Я молча протянул руку, и она вложила в мою ладонь свою – испачканную черными чернилами, со смешными пальчиками с коротко остриженными ногтями и множеством серебряных колец. Кольца она, видимо, надевала по принципу «не для красоты, так для самообороны». Их можно с успехом использовать как кастет. Я так засмотрелся на ее руку, что машинально сказал вслух:
– Одно кольцо все-таки придется снять.
– Освободить место?
– Да. Для обручального. Хочешь, оно будет из белого золота, чтобы подходило под остальной ансамбль?
– Хочу. Сначала знакомимся с моей семьей или с твоей?
– А у тебя кто?
– У меня мама, бабушка и две тети.
– И у меня тот же комплект. Кстати, я Билли.
– А я – Агата. Мама Шекспира читала, да?
– Да. А твоя?
– «Занимательную минералогию». Она геолог.
– И ее любимый камень – агат?
– Да.
– Тогда я сочувствую твоему брату. Он, кстати, у тебя есть?
– Нет. Если б был, его назвали бы Аметистом или Опалом.
– И у меня нет.
За разговором мы сами не заметили, как дошли до моего дома, прошли на кухню и сели пить чай. Как будто мы жили с Агатой уже много лет.
– Не боишься?
– Немного, – она робко улыбнулась и уткнулась мне в плечо носом, набираясь храбрости.
Я погладил ее по волосам, привыкая чувствовать их под пальцами, дал ей пару минут собраться с силами – и мы вошли в гостиную. Выглядели мы, наверное, весело.
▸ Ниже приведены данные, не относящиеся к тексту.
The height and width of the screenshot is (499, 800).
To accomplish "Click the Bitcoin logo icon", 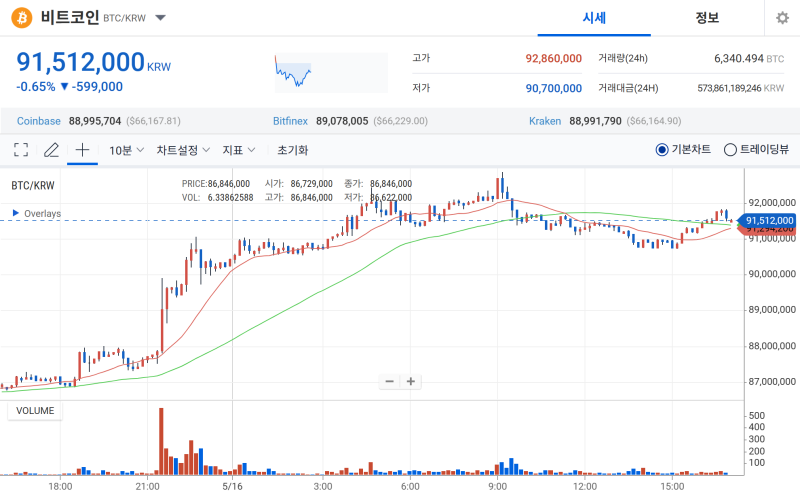I will [x=21, y=18].
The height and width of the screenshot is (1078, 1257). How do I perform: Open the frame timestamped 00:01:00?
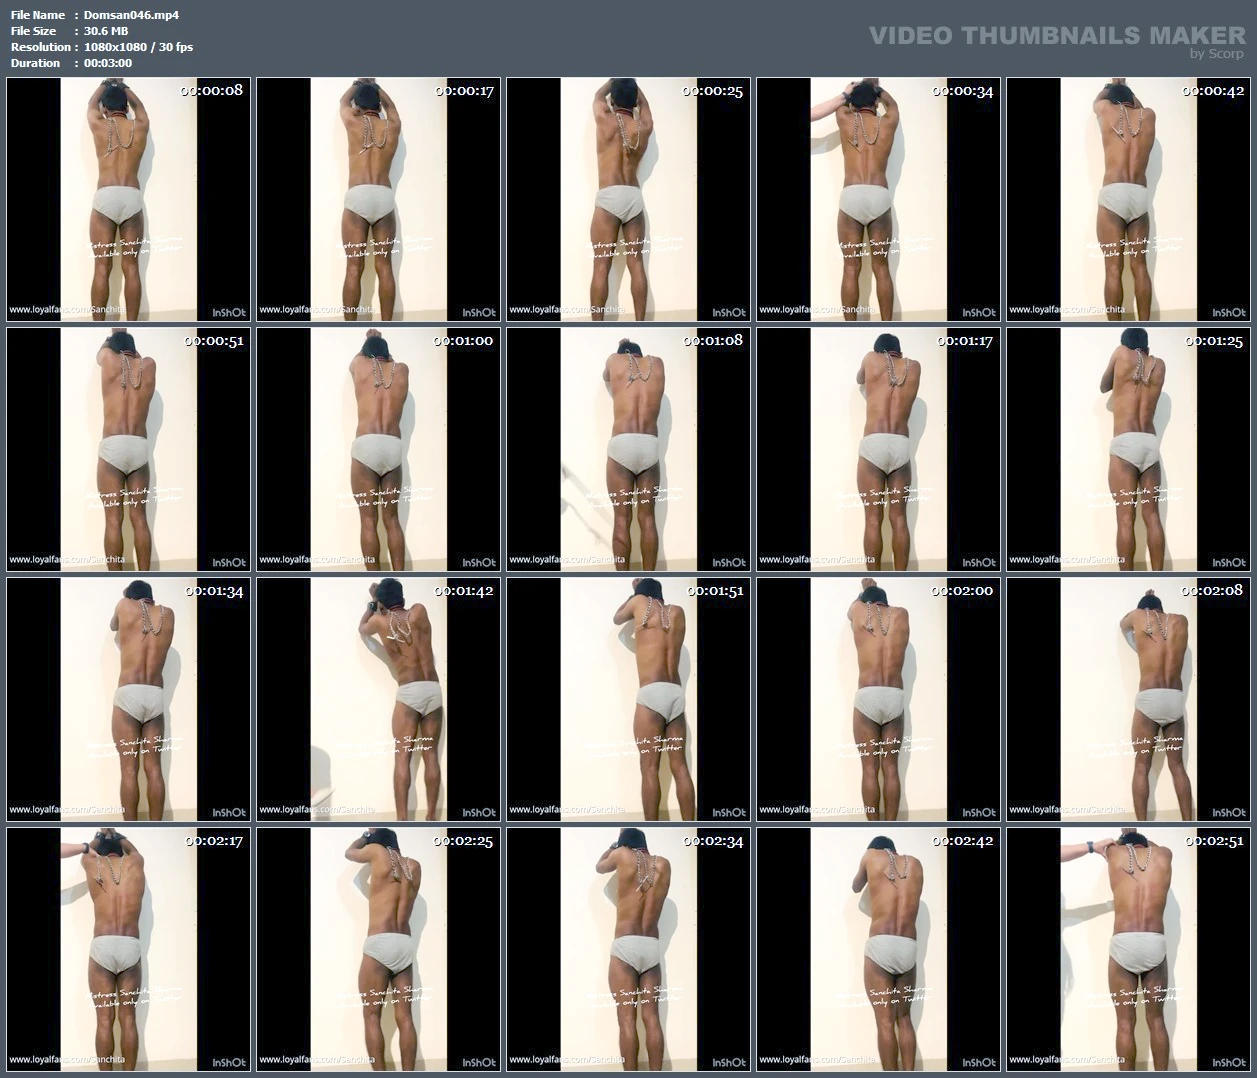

Я – всё еще в кедах и в рубашке навыпуск (как пришел с работы, так и не переоделся), и Агата – в огромном цветастом балахоне, тоже в кедах и моем пиджаке. Я его накинул ей на плечи еще там, на крыше: холодно же.
А еще мы по-детски держались за руки.
– Мама, тети и бабушка! Сбылись ваши самые страшные сны. Знакомьтесь, это Агата – моя будущая жена!
– Добрый вечер! – дружелюбно сказала Агата.
И, послушав воцарившуюся тишину в гостиной, она сделала книксен.
Обожаю ее!
Пожалуй, если взять сцену, что потом произошла в нашей гостиной, – когда мама, тети и бабушка говорили хором, качали головами, всплескивали руками и что-то спрашивали, – и совместить с той, что происходила в гостиной Агаты, то вы не найдете и десяти отличий. Может, вообще только одно: моя мама блондинка, но красилась в брюнетку, а мама Агаты – наоборот.